Personal information
- Full name: Olivia Henry
- Born: 27 January 2004 (age 22)
- Batting: Right-handed
- Bowling: Right-arm off break
- Role: Batter

Domestic team information
- 2022/23–present: Victoria
- 2022/23–present: Melbourne Stars

Career statistics
| Competition | WLA | WT20 |
| Matches | 29 | 10 |
| Runs scored | 493 | 33 |
| Batting average | 19.72 | 5.50 |
| 100s/50s | 0/0 | 0/0 |
| Top score | 42 | 24 |
| Catches/stumpings | 7/– | 2/– |
- Source: CricketArchive, 23 February 2026

= Olivia Henry =

Australian cricketer

Olivia Henry (born 27 January 2004) is an Australian cricketer who currently plays for Victoria in the Women's National Cricket League (WNCL) and Melbourne Stars in the Women's Big Bash League (WBBL). She plays as a right-handed batter.

==Domestic career==
Henry plays grade cricket for Ringwood Cricket Club.

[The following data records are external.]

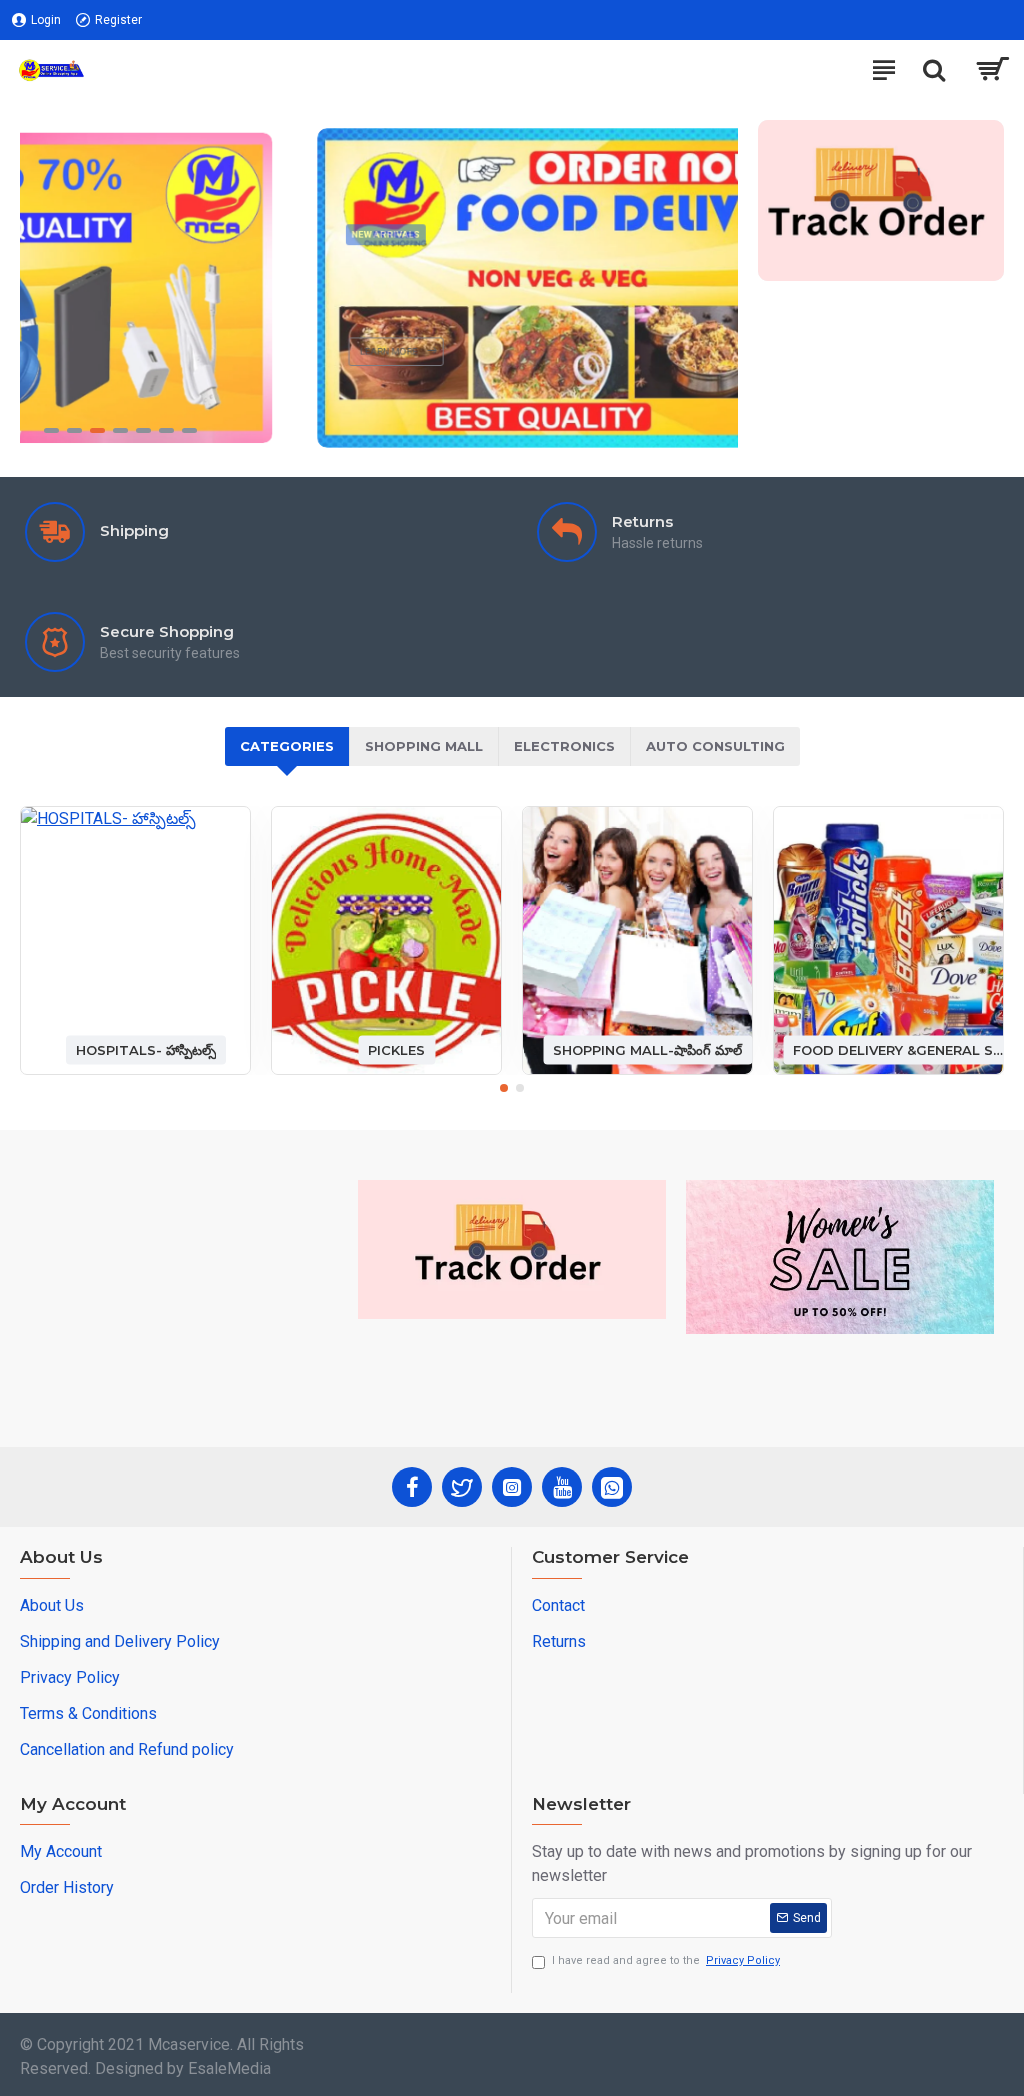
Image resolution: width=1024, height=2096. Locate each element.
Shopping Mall (424, 746)
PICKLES (396, 1049)
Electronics (564, 746)
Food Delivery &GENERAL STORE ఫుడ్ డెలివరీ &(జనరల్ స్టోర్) (898, 1049)
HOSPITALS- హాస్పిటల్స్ (146, 1049)
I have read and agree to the (666, 1960)
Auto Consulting (715, 746)
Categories (287, 746)
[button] (504, 1088)
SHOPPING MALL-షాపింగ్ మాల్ (647, 1049)
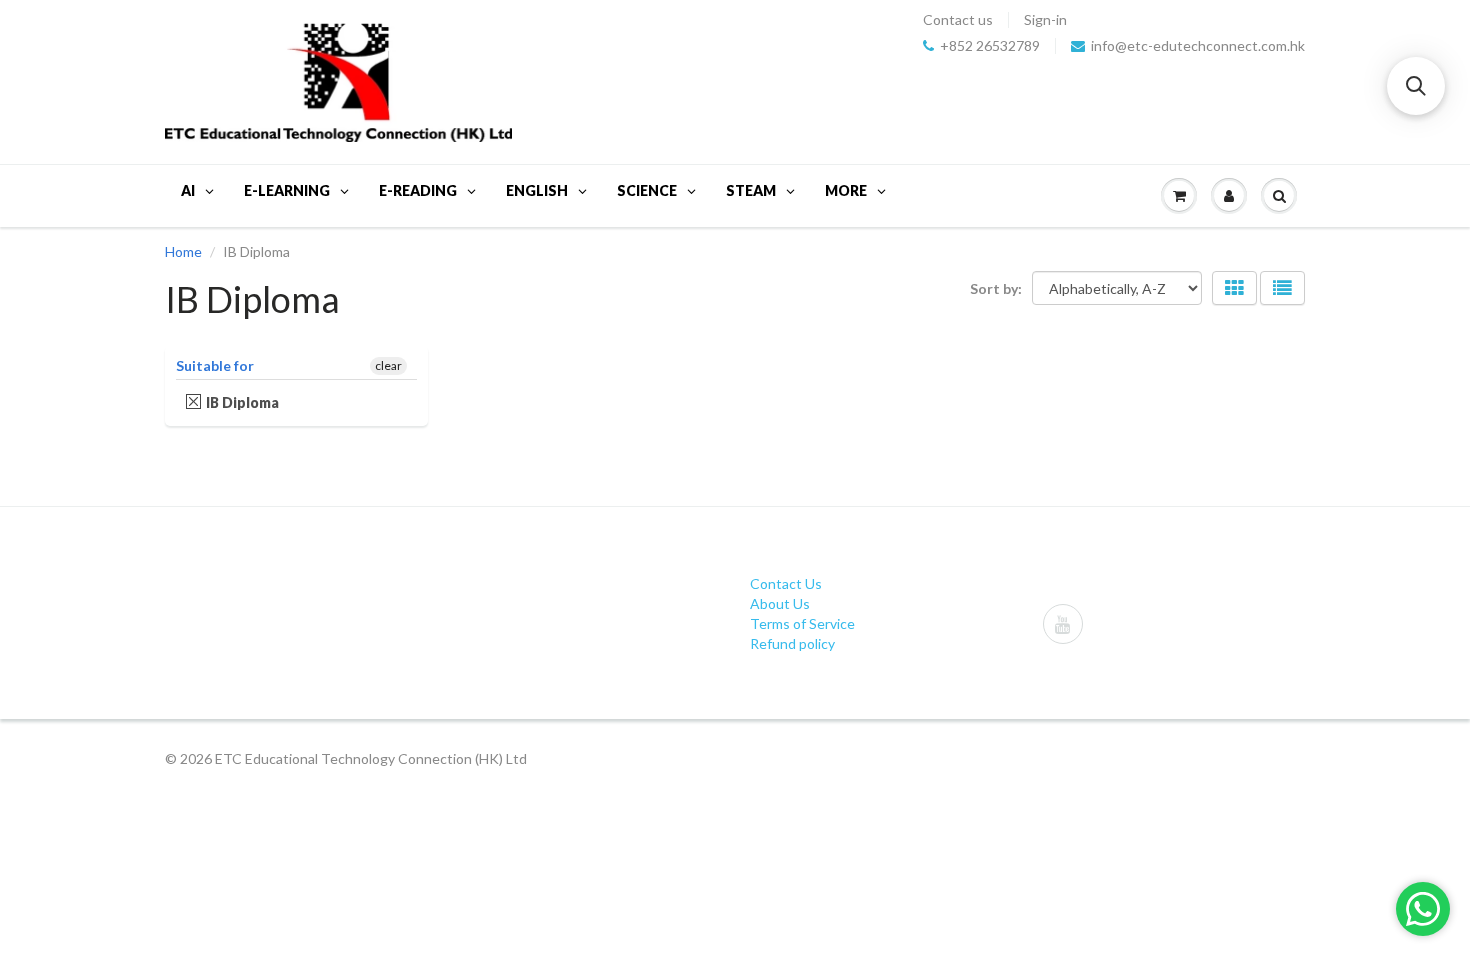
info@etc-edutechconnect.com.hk (1198, 46)
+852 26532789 (990, 46)
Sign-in (1045, 20)
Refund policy (792, 643)
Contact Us (786, 583)
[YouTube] (1063, 624)
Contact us (958, 20)
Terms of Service (802, 623)
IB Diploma (243, 402)
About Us (780, 603)
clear (388, 365)
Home (183, 251)
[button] (1416, 86)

In May 2022, Henry received her first professional contract, signing with Victoria for the upcoming 2022–23 Women's National Cricket League season. In September 2022, she was added to the Melbourne Stars squad for the upcoming 2022–23 Women's Big Bash League season. She made her debut for Melbourne Stars on 20 November 2022, but did not bat or bowl.

In December 2022, Henry played for Victoria in the Cricket Australia Under-19 National Female Championships, and was the fourth-highest run-scorer in the competition. She made her debut for the senior Victoria team on 17 January 2022, against Queensland, scoring five runs. She went on to play six matches overall for the side that season, scoring 162 runs at an average of 27.00.

==International career==
In December 2022, Henry was named as a non-travelling reserve for the Australia Under-19 squad for the 2023 ICC Under-19 Women's T20 World Cup.